◆ Brief ◆
Find and copy the lines in the records beneath this task that contain the word "wird".

::::::

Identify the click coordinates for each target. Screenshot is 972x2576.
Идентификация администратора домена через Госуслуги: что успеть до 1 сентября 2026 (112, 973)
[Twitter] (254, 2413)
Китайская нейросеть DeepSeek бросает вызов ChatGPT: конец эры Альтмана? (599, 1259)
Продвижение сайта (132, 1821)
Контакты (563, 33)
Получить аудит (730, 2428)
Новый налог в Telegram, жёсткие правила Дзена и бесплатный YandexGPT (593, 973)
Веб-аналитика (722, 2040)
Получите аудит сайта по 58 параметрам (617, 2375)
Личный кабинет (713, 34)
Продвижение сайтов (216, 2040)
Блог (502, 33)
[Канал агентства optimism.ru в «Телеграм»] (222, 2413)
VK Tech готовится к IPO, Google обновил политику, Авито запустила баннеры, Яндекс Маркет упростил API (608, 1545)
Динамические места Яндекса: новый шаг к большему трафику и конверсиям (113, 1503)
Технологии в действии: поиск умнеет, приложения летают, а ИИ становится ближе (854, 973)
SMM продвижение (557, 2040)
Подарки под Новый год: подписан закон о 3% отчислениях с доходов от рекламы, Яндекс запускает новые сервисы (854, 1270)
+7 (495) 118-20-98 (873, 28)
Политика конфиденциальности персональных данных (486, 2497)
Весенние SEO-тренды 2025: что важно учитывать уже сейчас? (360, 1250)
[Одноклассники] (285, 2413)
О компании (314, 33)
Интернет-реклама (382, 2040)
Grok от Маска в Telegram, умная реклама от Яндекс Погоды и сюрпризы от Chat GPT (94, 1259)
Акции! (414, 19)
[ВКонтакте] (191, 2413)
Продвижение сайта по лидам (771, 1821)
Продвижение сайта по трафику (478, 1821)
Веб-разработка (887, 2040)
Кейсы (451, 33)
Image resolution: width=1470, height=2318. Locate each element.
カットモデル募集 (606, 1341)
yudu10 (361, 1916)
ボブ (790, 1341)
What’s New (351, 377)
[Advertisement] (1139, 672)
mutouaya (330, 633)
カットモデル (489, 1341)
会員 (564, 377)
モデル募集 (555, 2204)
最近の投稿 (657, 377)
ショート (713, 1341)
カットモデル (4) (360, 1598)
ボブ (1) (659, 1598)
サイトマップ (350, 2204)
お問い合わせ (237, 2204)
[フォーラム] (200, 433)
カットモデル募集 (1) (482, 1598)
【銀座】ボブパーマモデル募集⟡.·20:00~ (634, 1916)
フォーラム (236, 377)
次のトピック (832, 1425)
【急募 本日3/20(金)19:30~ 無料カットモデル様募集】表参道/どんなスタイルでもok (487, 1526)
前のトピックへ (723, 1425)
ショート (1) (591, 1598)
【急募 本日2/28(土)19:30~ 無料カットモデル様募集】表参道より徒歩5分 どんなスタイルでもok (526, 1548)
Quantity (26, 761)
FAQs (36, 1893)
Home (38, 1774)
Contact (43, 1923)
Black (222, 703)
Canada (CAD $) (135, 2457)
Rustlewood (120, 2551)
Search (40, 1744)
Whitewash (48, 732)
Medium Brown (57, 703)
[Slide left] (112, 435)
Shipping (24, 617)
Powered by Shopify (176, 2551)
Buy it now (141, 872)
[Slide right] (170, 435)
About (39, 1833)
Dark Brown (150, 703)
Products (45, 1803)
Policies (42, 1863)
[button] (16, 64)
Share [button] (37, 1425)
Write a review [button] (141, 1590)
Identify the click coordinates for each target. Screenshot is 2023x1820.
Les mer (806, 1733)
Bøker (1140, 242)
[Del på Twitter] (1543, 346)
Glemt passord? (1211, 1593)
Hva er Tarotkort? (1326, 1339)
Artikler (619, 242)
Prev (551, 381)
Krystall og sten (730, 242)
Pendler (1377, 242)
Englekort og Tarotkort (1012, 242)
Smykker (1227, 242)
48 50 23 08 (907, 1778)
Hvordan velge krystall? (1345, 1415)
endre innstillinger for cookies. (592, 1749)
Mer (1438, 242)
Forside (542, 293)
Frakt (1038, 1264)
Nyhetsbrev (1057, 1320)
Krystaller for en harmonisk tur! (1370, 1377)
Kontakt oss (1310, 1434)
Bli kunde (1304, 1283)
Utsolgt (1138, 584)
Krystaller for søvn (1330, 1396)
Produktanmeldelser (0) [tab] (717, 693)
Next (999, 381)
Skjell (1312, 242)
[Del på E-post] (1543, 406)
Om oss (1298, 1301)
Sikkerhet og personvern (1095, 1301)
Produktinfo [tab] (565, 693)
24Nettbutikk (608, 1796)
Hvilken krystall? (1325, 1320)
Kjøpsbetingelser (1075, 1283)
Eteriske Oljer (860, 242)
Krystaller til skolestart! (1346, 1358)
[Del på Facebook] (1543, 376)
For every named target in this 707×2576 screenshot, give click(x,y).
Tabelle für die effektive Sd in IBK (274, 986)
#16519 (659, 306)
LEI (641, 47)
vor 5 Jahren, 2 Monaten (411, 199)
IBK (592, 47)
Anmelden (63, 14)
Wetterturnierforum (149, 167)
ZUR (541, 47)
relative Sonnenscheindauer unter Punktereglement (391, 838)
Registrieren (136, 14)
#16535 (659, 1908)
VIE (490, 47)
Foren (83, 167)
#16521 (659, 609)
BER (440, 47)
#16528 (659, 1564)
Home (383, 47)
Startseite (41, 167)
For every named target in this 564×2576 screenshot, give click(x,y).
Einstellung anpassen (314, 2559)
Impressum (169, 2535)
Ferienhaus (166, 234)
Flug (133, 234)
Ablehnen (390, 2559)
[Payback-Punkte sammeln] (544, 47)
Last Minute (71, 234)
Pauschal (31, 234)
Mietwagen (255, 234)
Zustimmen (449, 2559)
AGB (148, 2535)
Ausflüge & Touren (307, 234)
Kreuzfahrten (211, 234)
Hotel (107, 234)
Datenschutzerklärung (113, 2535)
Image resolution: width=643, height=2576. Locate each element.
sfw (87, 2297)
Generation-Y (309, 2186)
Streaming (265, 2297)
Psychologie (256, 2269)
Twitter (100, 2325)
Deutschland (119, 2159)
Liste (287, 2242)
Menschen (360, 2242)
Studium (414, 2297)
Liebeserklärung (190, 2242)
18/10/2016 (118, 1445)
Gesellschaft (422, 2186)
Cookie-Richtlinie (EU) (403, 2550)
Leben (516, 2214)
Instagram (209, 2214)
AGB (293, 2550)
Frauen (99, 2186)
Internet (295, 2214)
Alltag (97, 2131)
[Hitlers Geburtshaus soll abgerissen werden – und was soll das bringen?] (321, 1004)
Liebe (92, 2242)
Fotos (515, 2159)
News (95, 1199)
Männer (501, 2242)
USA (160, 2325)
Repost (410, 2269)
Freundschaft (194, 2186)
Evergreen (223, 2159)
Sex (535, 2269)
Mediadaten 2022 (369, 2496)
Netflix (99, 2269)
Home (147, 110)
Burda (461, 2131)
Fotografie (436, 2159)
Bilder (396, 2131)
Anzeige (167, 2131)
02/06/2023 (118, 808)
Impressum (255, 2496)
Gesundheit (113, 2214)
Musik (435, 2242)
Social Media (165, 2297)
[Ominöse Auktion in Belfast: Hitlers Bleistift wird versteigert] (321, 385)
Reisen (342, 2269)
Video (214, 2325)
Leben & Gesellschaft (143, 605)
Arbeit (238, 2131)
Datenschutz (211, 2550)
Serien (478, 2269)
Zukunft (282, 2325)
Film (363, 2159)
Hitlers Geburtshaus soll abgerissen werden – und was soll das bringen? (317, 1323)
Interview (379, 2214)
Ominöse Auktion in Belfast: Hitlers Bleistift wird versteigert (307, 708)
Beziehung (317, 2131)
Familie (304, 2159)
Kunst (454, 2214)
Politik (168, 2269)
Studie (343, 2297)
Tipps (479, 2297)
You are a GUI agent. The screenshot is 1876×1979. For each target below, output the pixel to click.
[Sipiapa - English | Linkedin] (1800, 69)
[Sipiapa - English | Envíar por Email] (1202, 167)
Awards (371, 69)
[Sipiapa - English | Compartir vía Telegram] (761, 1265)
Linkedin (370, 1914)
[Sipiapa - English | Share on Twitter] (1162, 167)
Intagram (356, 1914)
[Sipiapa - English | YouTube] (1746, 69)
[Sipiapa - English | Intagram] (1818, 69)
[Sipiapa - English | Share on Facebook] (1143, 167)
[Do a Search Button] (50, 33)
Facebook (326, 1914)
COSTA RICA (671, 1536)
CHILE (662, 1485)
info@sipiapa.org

::::::

◆ Task result ◆
[Ominöse Auktion in Belfast: Hitlers Bleistift wird versteigert] (321, 385)
Ominöse Auktion in Belfast: Hitlers Bleistift wird versteigert (307, 708)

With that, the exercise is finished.